Place Bets Before Bonds Get Set to Move
The fund, which has earned four stars from Morningstar(MORN Quote), has returned 27% in the past year, beating half of its peers. It has declined 0.3% annually, on average, during the past three years, outperforming 96% of competing funds. Frascarelli adjusts the portfolio to market conditions by tilting its investing style toward growth or value.
Welcome to the TheStreet’s “Fund Manager Five Spot,” where America’s top mutual fund managers share their market insights.
Are you bullish or bearish on the stock market?
Frascarelli: We are bullish because we believe that economic data in 2010 should continue to show signs of a strengthening recovery. The effects of the recession were particularly severe as companies implemented drastic cost cuts involving reductions in capital expenditures, payrolls, inventories and production.

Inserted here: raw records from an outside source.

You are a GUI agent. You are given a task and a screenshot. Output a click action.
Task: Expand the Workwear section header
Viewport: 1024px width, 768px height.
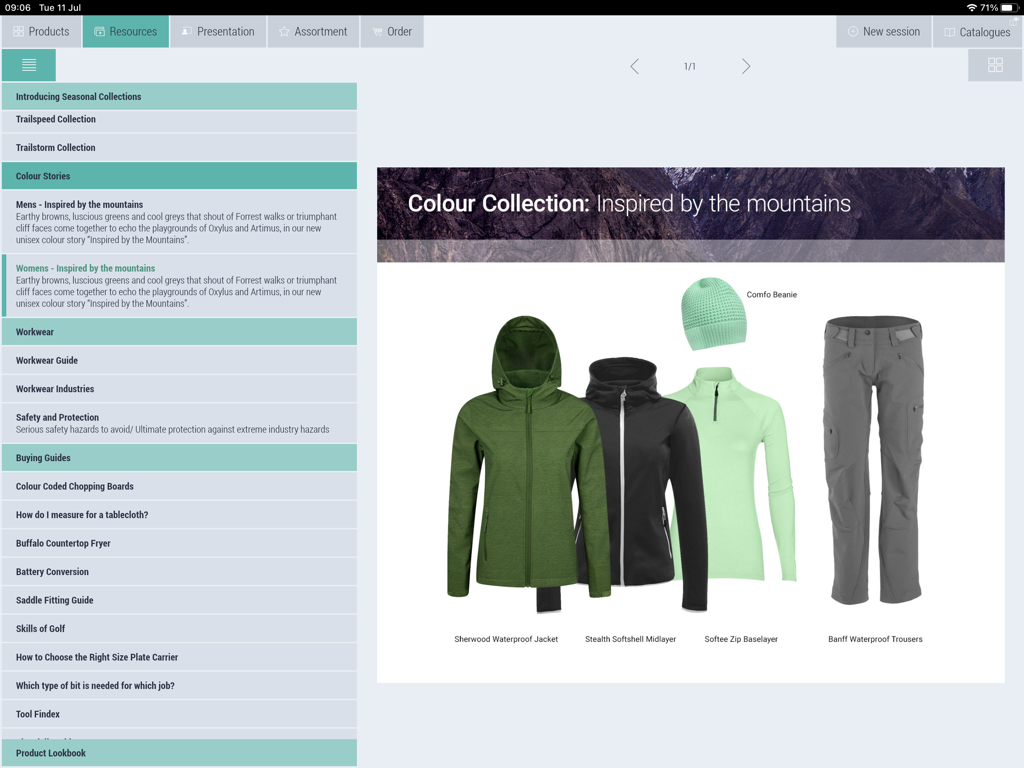pyautogui.click(x=179, y=332)
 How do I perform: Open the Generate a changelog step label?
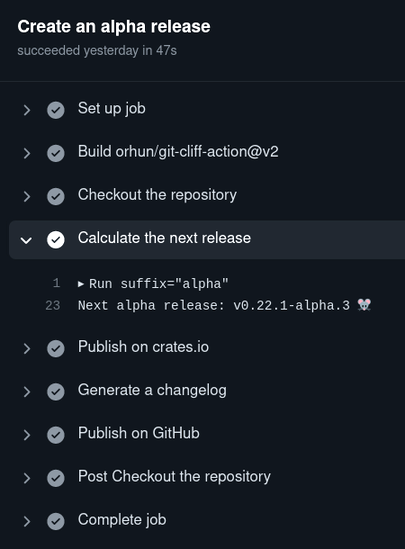152,390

We’ve recently seen final demand for goods and services stabilizing, yet inventories remain below normal. Once inventories start to climb, production will resume, worker layoffs will abate, workweeks will lengthen, and labor income will eventually increase. An improving labor market will provide consumers with more money, and an improvement in consumer spending should propel a virtuous cycle of renewed economic growth.
Once final demand returns, it could provide a significant boost to corporate profits, which have held up better than expected, primarily due to cost cutting. Early in the year, earnings estimates on the S&P 500 were around $45 per share and estimates have steadily increased up to $65 per share. As final demand returns, earnings on the index could approach $80 per share in 2010.